34 years ago, Andreas Gruentzig performed the first coronary angioplasty. Rather than cutting open the chest, sawing through the sternum and sewing a bypass conduit (harvested from the leg or internal mammary artery) into the coronary artery, he elegantly threaded a balloon catheter to the blockage through a small incision in the femoral (groin) artery, in an awake patient. He then inflated the balloon, compressing the plaque against the arterial wall and opening the artery. The procedure was a total success and his first patient, Adolph Bachmann, is alive and well today! (see video clip: ” The 1st Angioplasty”.)
But more importantly than just inventing angioplasty, Gruentzig invented a method for treating patients non-surgically, from the inside-out! What Gruentzig said was:
“Whatever becomes of the method, I have left one mark on medicine: I have shown that man can work therapeutically within the coronary arteries themselves in the face of an alert comfortable patient.”
Gruentzig’s proclamation was a fitting answer to a thought expressed exactly two centuries earlier!
Englishman John Hunter, considered the founder of “scientific surgery” and the first physician to treat an aneurysm successfully, wrote the following in his 1777 treatise, “The True Principles of Surgery”:
“This last part…namely operations…is a tacit acknowledgement of the insufficiency of surgery. It is like an armed savage who attempts to get that by force which a civilized man would get by stratagem.”
So, rather than requiring the “armed savagery” of open surgery, in the 21st century, Gruentzig’s “civilized stratagem” is now being applied to areas of medicine that he could only have imagined.
For example, diseased aortic valves, previously only repaired via open heart surgery, are now successfully being replaced via catheter-based technologies.
There are two major percutaneous (i.e. nonsurgical) devices currently being studied as an alternative to surgically replacing aortic valves in the heart: the Sapien valve, manufactured by Edwards Lifesciences and the CoreValve, manufactured by Medtronic. The PARTNER trial one-year results of the Sapien valve, showed a 46% relative risk reduction in mortality over medical therapy for patients who were too sick to have open surgery, as reported last October in the New England Journal of Medicine.

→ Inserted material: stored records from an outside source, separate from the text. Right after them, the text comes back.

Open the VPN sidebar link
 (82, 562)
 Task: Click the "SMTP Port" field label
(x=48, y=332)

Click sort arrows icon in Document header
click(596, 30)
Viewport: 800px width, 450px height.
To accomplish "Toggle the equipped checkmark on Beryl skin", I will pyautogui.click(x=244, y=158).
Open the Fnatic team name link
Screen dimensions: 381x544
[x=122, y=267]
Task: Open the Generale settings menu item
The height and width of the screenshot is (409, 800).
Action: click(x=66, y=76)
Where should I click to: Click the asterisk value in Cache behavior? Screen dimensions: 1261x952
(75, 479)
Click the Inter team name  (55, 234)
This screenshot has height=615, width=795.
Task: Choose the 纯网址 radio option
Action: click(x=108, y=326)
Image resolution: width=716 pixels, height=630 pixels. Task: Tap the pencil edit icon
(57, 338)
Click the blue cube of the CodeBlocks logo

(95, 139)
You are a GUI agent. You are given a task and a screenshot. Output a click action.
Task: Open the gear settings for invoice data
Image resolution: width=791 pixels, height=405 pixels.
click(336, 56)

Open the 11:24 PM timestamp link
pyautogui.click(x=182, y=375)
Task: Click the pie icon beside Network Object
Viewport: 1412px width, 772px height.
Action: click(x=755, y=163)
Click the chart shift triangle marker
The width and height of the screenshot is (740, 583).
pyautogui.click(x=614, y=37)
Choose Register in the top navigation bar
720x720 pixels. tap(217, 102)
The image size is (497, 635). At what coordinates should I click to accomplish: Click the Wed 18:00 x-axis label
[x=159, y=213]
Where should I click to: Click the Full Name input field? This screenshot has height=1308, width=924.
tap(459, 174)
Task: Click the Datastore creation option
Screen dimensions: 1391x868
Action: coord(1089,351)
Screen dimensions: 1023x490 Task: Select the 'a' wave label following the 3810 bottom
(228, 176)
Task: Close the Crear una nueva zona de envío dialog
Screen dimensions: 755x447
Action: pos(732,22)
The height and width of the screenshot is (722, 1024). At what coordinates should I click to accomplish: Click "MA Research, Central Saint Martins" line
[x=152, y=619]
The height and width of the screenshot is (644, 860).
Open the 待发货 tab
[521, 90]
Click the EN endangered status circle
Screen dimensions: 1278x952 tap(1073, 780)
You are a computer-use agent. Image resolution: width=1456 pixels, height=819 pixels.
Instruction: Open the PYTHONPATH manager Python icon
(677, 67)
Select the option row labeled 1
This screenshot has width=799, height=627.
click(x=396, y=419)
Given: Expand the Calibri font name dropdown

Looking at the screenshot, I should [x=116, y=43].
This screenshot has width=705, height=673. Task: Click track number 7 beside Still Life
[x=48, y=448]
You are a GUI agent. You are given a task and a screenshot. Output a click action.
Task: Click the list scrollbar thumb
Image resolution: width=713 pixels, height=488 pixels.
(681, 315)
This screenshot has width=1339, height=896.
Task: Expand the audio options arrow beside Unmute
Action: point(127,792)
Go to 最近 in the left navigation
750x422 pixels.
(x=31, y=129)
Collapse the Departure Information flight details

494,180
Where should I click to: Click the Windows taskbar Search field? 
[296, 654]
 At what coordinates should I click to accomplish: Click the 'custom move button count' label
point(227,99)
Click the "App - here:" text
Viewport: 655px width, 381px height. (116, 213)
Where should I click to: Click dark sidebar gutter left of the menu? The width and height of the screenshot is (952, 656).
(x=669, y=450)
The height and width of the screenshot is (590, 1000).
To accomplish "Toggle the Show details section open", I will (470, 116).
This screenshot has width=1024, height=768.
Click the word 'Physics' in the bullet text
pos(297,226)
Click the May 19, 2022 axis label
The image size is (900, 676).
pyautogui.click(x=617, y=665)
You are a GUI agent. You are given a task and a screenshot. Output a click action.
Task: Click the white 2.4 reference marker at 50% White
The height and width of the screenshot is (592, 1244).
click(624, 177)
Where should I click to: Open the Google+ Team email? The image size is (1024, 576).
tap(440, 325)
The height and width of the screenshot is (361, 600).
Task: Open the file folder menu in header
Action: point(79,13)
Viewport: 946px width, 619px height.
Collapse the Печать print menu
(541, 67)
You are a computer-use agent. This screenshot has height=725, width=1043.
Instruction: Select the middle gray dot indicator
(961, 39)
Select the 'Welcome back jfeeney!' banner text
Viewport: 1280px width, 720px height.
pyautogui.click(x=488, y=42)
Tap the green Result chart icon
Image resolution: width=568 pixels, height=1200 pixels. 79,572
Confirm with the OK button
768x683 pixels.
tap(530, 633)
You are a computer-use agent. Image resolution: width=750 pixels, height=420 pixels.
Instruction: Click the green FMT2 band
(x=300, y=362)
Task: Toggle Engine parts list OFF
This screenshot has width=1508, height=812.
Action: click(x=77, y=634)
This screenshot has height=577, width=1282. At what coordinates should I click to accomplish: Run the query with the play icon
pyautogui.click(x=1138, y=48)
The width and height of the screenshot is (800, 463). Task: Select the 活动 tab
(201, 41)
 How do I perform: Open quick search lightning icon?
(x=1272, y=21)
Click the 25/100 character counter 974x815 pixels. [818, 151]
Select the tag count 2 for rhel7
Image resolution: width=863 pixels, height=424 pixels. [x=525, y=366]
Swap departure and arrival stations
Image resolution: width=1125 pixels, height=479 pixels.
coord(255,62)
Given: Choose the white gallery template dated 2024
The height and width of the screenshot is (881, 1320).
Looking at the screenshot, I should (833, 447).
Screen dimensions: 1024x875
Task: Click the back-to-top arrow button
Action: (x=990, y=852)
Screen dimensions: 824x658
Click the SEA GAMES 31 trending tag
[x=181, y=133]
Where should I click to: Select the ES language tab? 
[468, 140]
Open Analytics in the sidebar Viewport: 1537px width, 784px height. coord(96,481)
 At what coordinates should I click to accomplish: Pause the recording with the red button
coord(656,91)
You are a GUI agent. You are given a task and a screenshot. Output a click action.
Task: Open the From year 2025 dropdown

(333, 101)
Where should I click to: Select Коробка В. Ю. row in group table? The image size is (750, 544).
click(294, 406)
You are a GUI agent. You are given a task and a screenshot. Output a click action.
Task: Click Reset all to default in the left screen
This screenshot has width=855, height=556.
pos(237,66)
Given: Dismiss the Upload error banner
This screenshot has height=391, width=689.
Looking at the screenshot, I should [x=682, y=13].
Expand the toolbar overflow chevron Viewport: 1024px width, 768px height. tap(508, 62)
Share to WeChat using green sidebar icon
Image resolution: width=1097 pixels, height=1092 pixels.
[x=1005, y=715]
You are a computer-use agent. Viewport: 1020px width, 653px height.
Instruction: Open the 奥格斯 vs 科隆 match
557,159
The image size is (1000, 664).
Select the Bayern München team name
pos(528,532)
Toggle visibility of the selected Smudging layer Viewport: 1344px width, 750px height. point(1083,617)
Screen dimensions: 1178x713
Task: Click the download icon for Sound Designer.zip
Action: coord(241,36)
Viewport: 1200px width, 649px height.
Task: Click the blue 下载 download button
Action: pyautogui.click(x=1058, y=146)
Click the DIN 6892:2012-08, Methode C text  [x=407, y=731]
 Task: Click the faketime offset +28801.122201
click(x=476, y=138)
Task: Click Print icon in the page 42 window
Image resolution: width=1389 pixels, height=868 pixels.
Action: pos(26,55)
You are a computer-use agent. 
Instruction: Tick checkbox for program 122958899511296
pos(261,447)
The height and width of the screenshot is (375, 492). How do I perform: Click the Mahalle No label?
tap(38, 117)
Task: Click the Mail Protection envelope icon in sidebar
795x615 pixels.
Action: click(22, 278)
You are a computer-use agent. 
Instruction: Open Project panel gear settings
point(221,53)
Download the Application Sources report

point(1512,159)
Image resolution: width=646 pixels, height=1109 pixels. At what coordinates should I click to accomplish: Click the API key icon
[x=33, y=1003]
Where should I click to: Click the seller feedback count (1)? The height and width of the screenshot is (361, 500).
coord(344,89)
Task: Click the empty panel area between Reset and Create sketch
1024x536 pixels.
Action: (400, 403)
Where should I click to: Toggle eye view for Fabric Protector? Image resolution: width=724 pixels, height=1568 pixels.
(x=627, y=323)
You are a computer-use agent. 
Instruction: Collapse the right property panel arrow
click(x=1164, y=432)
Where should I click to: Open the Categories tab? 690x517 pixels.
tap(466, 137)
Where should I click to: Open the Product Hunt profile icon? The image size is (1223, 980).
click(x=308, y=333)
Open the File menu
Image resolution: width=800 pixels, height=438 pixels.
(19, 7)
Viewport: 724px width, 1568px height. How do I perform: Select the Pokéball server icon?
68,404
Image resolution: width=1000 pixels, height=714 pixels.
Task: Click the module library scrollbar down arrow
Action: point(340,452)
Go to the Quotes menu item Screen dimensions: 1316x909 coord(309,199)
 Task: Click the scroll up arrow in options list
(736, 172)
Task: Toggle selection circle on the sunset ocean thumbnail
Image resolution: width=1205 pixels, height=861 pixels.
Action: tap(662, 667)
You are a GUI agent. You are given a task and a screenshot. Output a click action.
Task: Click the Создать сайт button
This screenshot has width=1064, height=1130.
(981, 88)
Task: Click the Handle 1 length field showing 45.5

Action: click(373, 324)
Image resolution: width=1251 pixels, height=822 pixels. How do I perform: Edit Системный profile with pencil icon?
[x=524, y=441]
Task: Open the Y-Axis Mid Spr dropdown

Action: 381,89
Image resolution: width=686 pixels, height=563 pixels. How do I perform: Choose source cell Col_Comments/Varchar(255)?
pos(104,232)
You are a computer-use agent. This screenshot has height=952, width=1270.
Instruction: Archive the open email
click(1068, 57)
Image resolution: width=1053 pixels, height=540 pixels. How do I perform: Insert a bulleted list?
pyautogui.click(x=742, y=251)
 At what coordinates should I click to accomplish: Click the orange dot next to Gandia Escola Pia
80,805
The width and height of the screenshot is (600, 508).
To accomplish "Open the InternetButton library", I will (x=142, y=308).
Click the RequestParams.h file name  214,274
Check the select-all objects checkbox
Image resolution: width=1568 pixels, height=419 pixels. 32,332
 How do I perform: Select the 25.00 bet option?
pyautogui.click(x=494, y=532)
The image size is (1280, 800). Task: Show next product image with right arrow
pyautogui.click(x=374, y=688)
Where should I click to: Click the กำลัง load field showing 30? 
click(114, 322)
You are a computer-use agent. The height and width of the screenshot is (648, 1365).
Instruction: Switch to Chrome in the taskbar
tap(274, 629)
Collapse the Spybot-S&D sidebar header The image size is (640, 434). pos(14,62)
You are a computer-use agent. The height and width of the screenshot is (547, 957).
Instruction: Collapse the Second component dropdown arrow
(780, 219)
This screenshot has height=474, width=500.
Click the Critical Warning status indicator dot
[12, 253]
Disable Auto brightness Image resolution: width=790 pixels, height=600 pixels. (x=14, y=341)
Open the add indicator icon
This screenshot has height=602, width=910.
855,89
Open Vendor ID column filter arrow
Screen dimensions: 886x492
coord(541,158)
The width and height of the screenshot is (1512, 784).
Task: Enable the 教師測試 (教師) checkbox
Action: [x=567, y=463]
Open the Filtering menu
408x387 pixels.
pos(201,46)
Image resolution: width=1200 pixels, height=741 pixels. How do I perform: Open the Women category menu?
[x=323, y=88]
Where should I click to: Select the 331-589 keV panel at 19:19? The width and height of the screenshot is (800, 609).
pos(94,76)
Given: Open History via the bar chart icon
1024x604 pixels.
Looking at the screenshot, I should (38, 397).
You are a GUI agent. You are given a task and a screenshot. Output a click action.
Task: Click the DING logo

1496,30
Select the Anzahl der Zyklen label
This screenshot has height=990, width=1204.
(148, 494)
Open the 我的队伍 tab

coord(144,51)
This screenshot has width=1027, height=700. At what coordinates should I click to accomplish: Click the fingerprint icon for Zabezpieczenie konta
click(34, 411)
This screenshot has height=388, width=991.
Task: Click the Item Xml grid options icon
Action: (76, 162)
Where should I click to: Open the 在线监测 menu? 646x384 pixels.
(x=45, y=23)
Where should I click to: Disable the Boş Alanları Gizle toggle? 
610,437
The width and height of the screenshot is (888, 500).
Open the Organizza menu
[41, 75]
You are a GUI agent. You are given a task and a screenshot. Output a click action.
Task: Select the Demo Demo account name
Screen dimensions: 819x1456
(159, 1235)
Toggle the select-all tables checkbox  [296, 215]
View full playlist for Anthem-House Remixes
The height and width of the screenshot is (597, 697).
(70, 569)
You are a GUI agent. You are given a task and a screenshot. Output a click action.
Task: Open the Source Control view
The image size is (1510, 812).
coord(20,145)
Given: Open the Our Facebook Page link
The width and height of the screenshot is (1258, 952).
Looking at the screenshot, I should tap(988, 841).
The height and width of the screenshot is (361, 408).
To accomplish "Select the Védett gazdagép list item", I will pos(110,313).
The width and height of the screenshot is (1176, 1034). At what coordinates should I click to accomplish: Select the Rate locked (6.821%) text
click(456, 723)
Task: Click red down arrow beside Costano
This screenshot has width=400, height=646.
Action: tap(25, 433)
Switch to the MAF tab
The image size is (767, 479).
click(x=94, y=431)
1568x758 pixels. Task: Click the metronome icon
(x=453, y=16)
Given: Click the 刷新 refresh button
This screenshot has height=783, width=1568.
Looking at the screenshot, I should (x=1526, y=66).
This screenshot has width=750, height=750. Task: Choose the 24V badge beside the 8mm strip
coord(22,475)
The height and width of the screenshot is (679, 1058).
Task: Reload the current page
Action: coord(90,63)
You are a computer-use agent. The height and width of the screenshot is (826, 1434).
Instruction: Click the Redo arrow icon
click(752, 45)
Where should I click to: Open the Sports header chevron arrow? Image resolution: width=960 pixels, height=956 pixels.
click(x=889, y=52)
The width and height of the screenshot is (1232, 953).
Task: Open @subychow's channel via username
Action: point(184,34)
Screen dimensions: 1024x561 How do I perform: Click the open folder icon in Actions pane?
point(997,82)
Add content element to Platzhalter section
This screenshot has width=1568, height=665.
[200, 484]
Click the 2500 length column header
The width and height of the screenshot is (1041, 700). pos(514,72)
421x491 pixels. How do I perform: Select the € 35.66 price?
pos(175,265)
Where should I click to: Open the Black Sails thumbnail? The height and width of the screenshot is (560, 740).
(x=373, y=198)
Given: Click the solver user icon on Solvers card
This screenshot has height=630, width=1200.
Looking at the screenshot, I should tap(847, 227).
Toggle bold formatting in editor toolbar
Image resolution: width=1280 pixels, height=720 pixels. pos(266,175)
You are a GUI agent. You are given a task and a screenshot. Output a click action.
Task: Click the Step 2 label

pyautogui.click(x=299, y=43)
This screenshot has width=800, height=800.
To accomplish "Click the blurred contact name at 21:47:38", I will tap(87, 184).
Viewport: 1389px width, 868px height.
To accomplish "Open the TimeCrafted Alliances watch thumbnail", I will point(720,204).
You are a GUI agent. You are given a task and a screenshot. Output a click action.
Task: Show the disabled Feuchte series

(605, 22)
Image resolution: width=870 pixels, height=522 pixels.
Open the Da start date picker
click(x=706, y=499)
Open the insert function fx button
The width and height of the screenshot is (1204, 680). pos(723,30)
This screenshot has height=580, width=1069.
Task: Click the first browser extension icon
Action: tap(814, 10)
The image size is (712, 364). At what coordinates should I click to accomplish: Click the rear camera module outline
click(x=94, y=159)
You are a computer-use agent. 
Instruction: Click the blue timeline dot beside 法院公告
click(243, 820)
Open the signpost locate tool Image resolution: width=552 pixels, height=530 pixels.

So today, the FDA conditionally approved changes in the just-beginning U.S. trial for Medtronic’s percutaneous CoreValve. (By the way, the CoreValve has been approved in Europe since March 2007 and has since been implanted in thousands of patients.) Rather than requiring that the company test their device against “best medical therapy”, the FDA agreed with Medtronic that it would not be ethical to randomize patients to medical therapy vs. the percutaneous valve since the data from the PARTNER trial was so compelling as to the advantages of the percutaneous valve.
A further boost to the CoreValve trial is that the FDA also approved inclusion of the subclavian approach. Some patients do not have large enough femoral arteries to accept the equipment, or their femoral arteries are too diseased. So now the subclavian artery can be used, although it is somewhat more invasive, and the number of patients who might benefit from this therapy is significantly expanded.